• Work instruction: Read the lines below and count those that have the word "Sort". Respond with the number only.

• Supplied data:
━━━━━━━━━━

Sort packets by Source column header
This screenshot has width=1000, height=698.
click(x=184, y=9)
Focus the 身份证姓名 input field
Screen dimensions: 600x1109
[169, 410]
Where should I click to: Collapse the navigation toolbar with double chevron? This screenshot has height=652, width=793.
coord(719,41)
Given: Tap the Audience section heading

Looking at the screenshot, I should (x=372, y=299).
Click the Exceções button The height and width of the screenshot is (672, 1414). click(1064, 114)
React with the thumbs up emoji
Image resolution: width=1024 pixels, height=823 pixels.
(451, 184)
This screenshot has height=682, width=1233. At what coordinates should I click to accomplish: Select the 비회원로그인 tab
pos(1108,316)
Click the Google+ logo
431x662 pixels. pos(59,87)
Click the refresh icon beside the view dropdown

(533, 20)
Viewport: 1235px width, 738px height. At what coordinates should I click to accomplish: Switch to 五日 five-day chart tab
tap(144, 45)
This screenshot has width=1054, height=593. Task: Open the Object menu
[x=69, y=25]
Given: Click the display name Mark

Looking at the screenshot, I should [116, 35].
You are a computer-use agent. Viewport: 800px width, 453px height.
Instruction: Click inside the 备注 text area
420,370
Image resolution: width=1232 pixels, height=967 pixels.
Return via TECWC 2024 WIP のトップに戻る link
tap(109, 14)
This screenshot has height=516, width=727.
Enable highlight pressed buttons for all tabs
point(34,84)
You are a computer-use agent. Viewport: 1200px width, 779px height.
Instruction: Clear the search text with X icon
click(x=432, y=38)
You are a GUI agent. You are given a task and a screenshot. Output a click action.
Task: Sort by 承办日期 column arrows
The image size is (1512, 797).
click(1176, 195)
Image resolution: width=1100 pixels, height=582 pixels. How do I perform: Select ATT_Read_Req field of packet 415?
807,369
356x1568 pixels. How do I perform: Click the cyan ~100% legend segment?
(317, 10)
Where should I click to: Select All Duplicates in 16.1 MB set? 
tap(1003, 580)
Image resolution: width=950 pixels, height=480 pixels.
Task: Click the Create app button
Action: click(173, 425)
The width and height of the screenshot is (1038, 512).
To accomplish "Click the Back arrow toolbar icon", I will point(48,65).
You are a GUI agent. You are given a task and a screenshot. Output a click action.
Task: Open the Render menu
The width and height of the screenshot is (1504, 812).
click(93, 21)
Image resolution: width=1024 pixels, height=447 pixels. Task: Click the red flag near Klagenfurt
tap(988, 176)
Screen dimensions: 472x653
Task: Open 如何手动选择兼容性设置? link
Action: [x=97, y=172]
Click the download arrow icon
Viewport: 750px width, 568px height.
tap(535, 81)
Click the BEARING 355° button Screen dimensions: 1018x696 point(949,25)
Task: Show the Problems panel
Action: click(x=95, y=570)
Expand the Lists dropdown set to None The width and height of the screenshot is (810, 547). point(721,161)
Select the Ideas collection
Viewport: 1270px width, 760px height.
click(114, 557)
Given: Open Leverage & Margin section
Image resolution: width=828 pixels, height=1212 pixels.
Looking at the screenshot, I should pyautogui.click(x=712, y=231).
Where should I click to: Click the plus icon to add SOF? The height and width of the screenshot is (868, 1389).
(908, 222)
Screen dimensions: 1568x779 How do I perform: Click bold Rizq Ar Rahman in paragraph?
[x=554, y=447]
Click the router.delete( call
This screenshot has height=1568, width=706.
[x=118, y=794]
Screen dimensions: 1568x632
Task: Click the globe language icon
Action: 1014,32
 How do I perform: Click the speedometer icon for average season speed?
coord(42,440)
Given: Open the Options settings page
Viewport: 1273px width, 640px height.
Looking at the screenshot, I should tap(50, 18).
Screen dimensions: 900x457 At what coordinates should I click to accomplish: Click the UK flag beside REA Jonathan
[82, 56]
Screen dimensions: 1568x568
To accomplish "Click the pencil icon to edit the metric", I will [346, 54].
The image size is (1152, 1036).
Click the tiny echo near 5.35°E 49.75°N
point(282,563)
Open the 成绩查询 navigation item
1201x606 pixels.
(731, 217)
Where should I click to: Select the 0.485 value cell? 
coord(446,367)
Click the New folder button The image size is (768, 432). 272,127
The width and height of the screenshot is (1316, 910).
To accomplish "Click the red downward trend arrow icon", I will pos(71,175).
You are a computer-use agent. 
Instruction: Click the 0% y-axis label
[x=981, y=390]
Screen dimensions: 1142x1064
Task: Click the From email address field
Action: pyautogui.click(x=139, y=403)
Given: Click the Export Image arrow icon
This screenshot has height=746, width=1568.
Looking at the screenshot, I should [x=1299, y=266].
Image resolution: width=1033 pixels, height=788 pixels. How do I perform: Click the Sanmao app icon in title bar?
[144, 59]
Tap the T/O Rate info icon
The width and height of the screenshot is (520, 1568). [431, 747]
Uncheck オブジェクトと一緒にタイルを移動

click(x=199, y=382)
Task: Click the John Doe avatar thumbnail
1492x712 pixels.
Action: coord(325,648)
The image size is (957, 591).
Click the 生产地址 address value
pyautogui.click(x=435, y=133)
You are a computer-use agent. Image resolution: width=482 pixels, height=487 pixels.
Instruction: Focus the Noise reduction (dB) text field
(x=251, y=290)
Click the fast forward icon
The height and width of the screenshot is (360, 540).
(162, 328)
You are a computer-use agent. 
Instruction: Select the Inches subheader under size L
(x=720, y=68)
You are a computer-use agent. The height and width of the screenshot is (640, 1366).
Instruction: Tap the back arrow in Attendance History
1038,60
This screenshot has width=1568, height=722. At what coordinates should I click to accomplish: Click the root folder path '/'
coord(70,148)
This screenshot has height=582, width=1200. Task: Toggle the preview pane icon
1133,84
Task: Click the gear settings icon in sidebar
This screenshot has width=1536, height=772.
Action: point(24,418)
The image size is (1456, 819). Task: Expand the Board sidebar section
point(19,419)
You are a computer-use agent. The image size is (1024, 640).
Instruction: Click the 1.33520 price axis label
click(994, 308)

━━━━━━━━━━

• Solution to this problem: 2